### Aufgabenstellung
Formatiere das folgende Material als nummerierte Liste um, beginnend bei der Zeile mit „This screenshot has“ und endend mit dem Ende des Materials, ohne Leerzeilen. Lass die Bilder in der Antwort weg.

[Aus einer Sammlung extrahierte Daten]
════
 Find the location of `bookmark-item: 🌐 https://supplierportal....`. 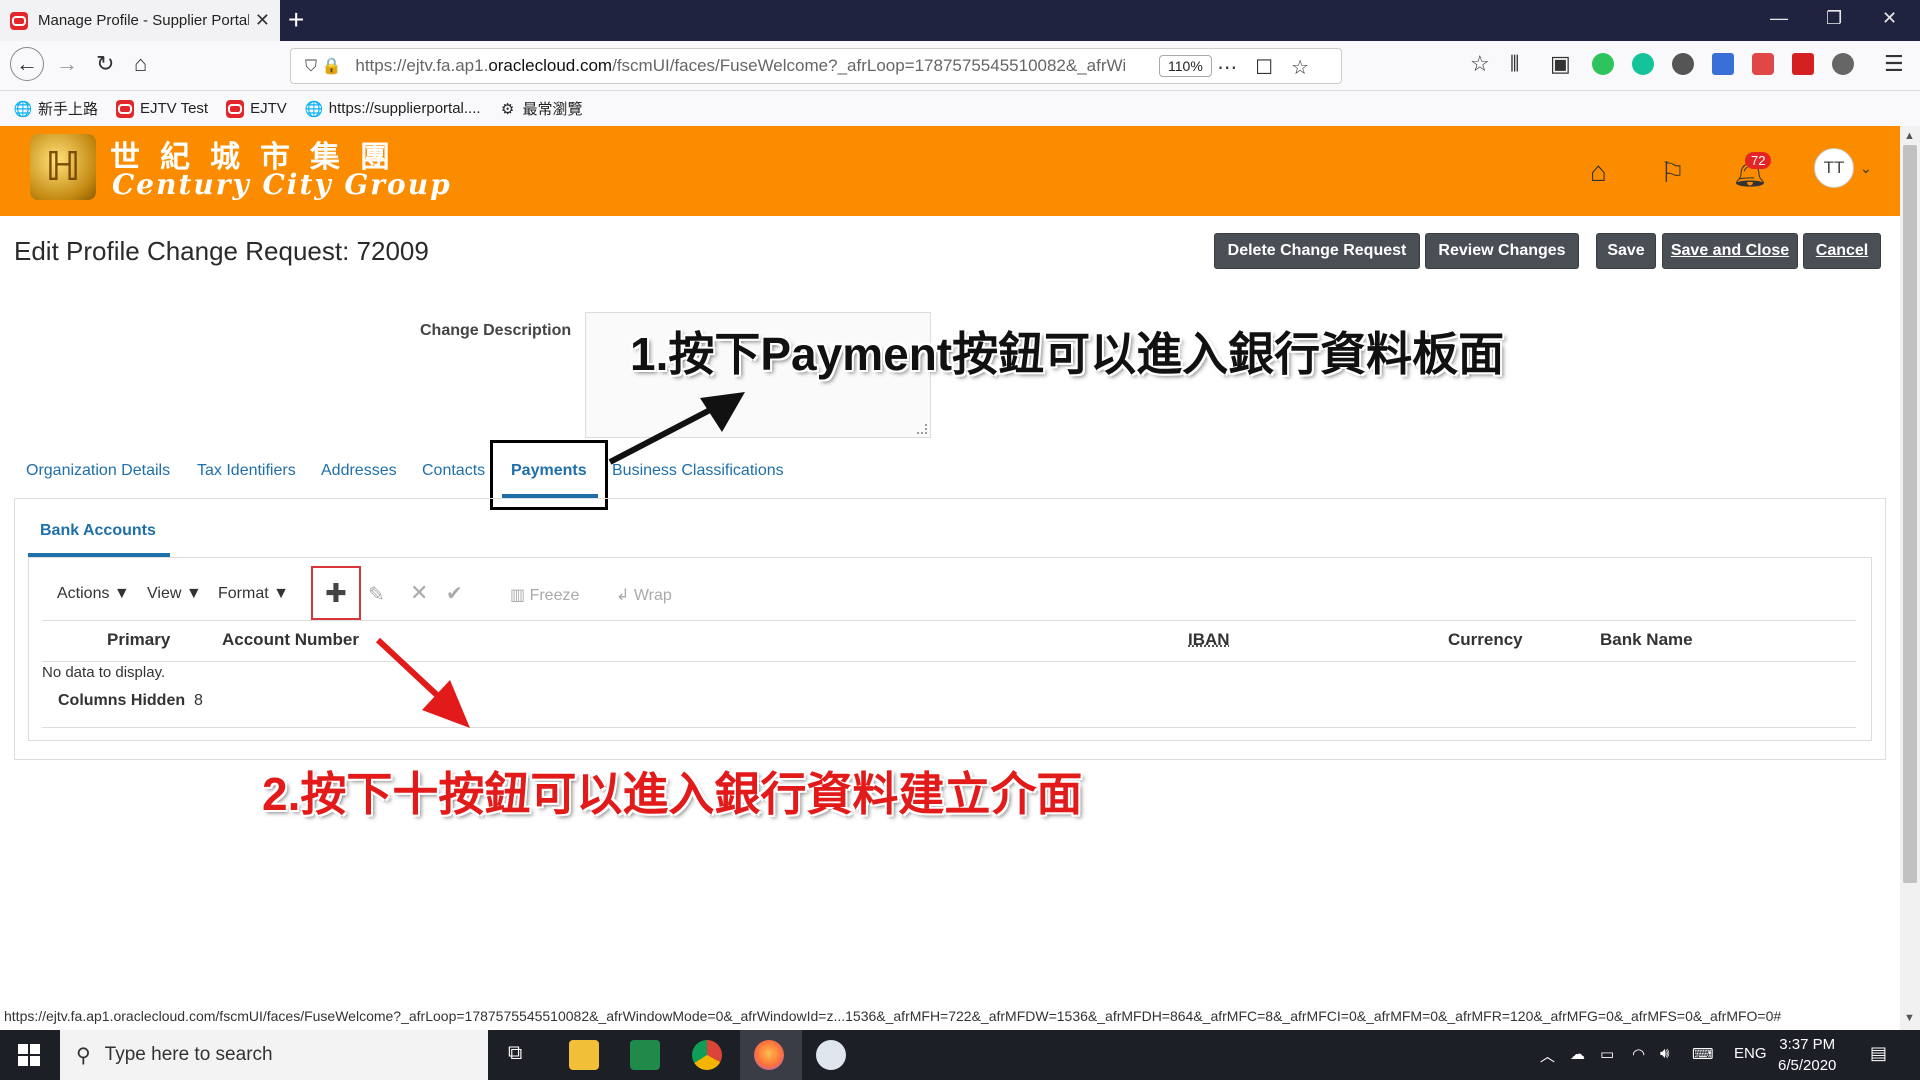

bookmark-item: 🌐 https://supplierportal.... is located at coordinates (392, 109).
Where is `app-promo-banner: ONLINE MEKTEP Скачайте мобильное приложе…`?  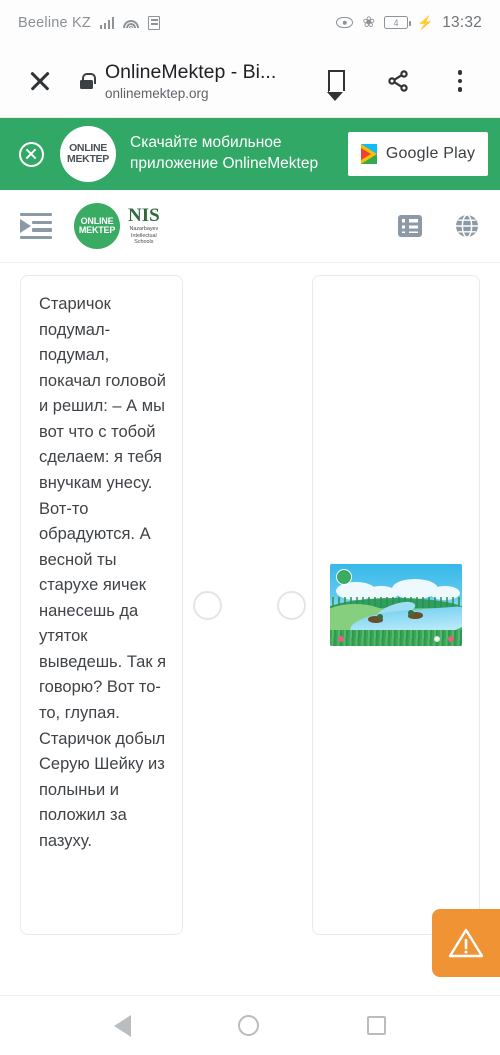 app-promo-banner: ONLINE MEKTEP Скачайте мобильное приложе… is located at coordinates (250, 154).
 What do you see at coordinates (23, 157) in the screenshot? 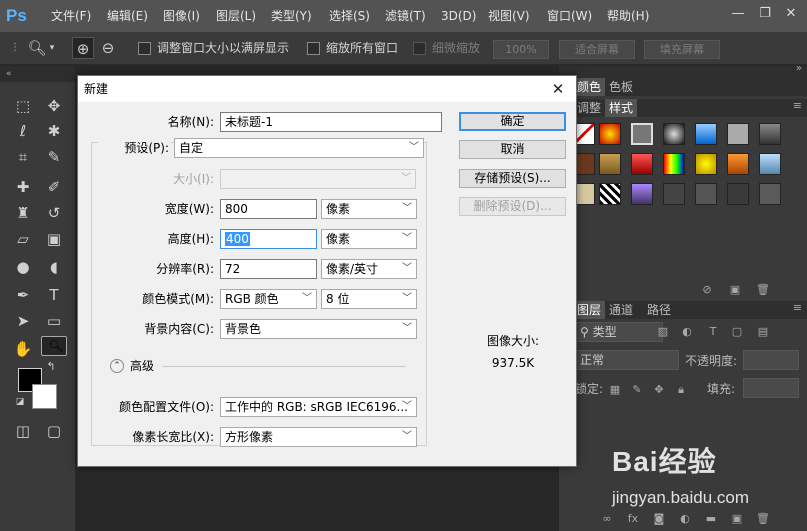
I see `crop-icon: ⌗` at bounding box center [23, 157].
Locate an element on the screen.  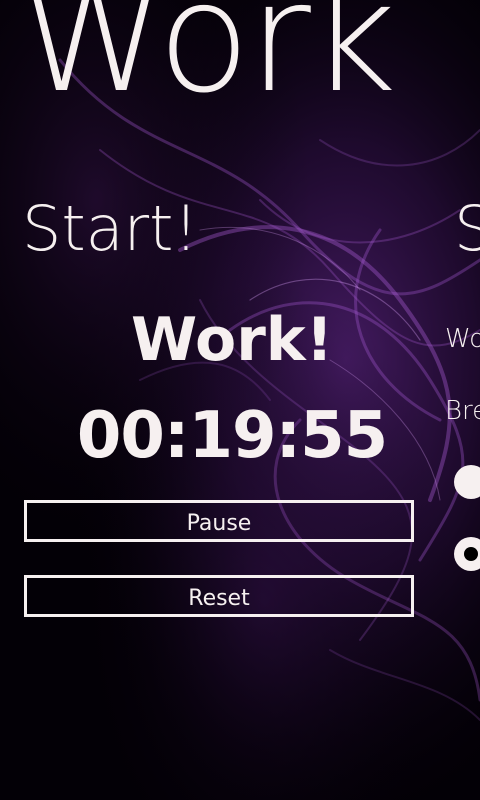
countdown-timer: 00:19:55 is located at coordinates (232, 436).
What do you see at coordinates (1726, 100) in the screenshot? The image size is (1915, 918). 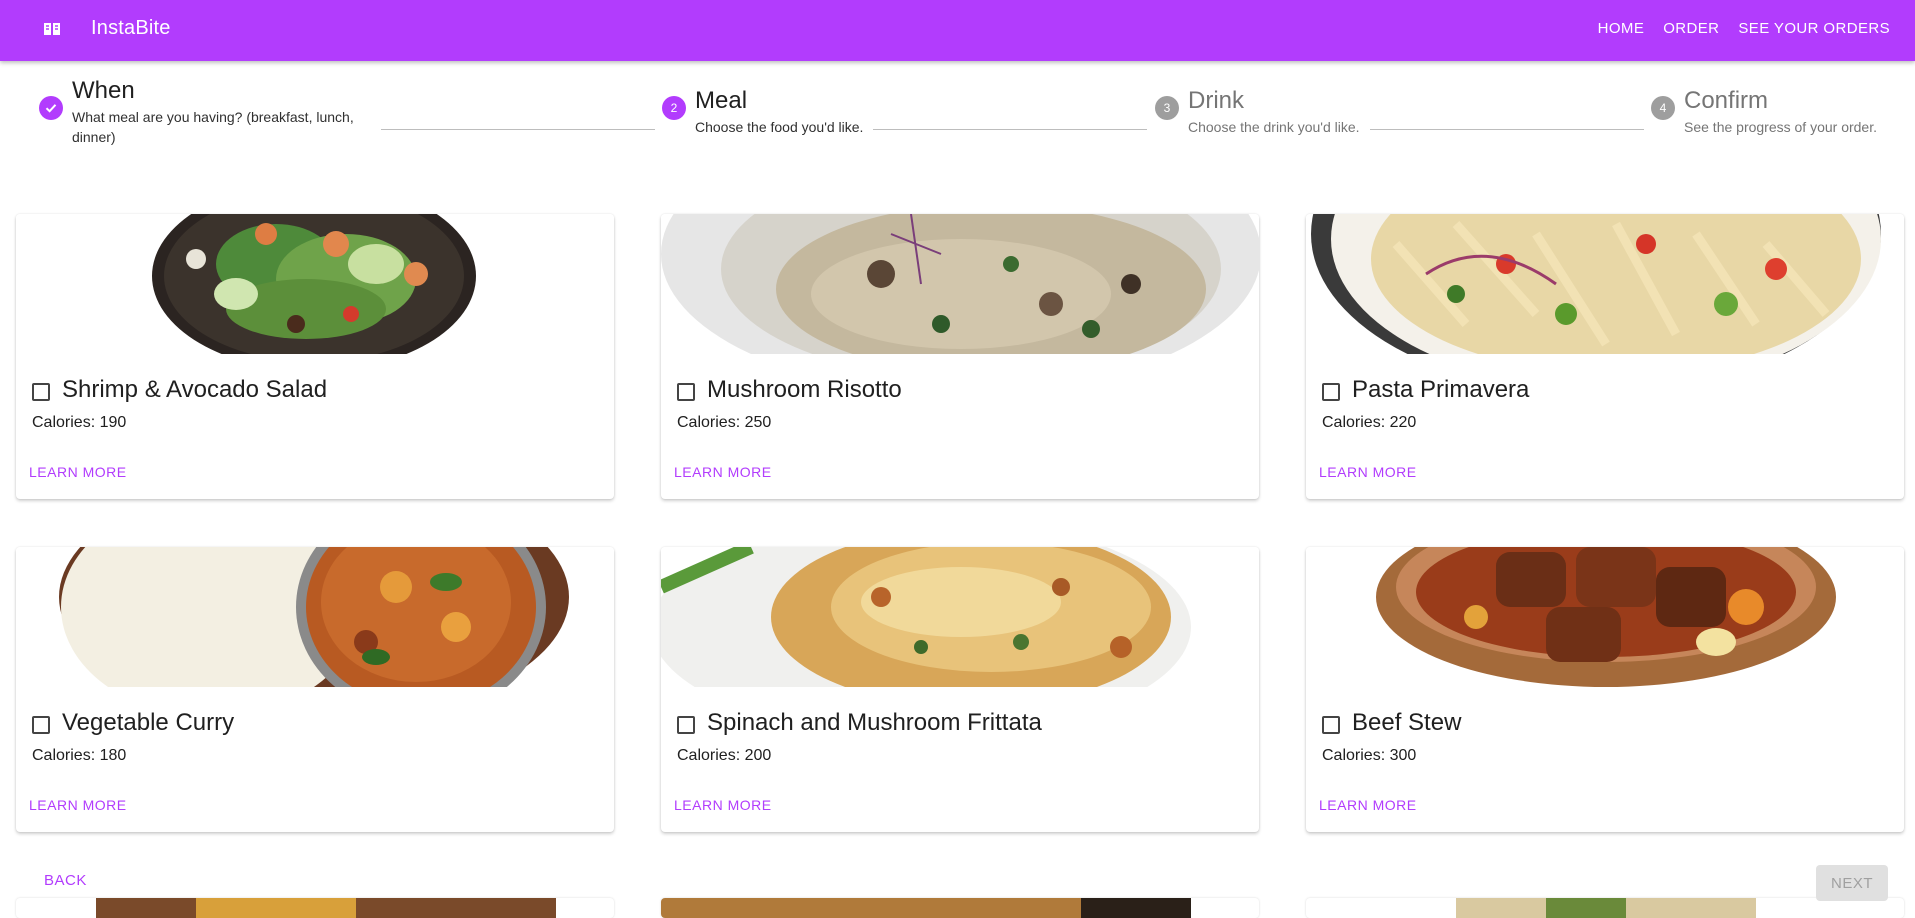 I see `step-title: Confirm` at bounding box center [1726, 100].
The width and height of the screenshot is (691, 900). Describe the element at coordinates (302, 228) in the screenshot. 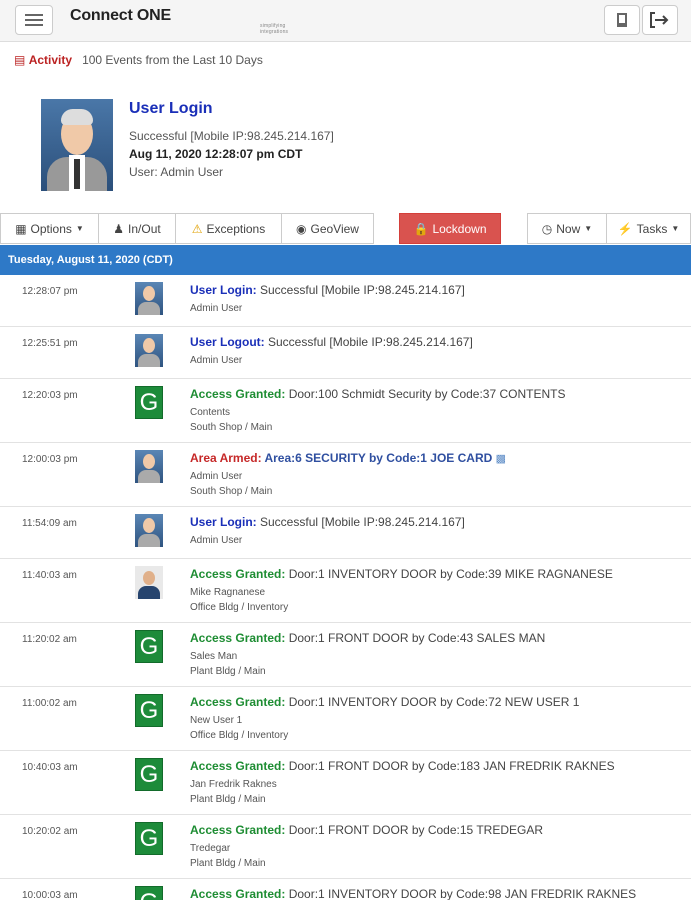

I see `globe-icon: ◉` at that location.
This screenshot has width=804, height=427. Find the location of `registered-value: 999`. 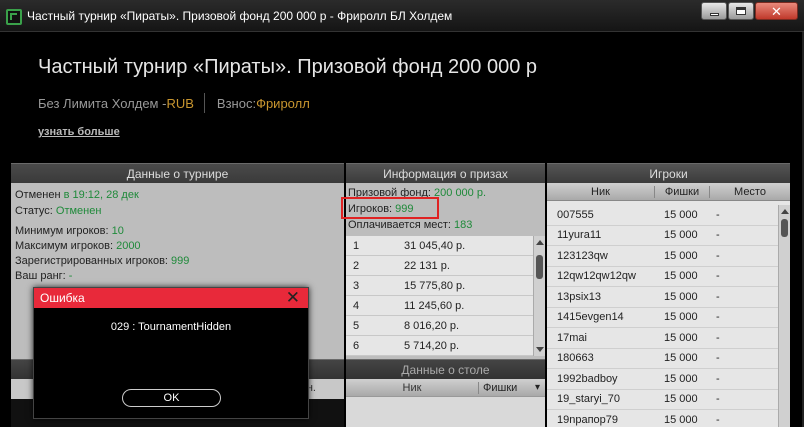

registered-value: 999 is located at coordinates (180, 261).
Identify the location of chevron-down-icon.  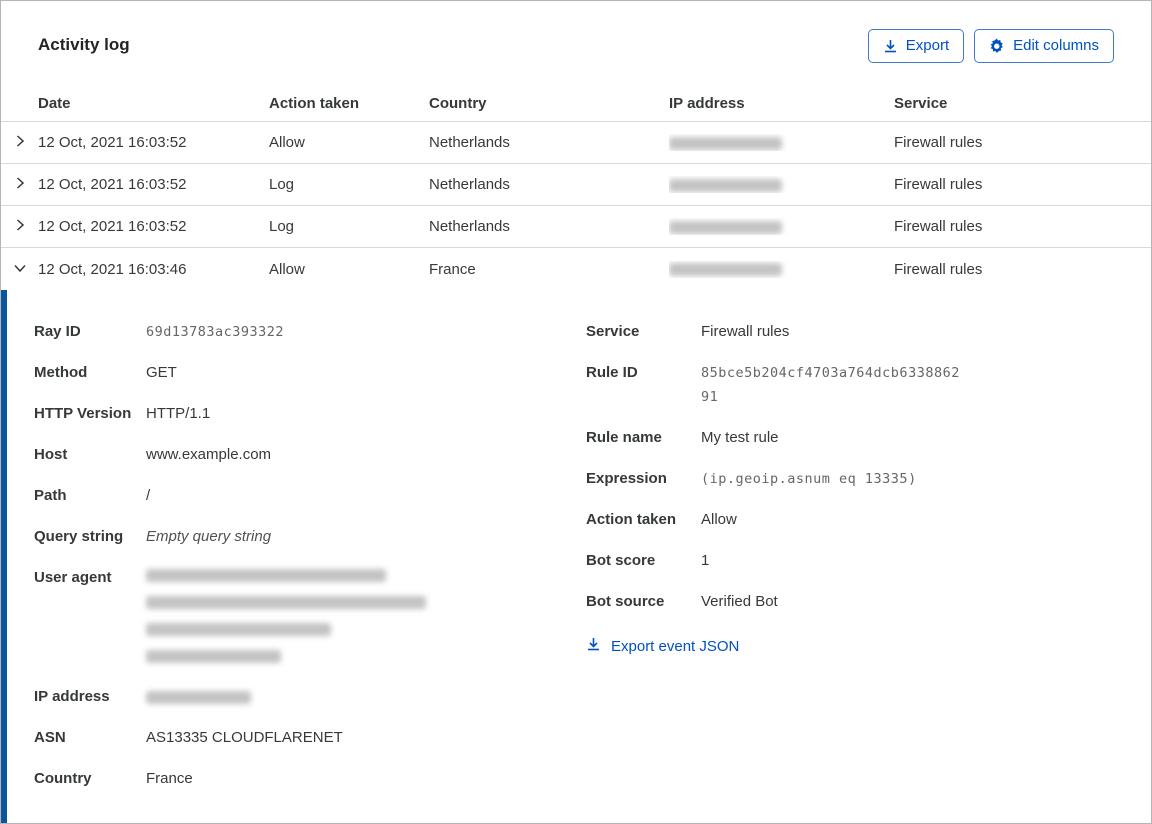
(20, 270).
════
### Antwort
1. This screenshot has width=804, height=427. Find the location of `registered-value: 999`. 
2. registered-value: 999 is located at coordinates (180, 261).
3. Identify the location of chevron-down-icon.  
4. (20, 270).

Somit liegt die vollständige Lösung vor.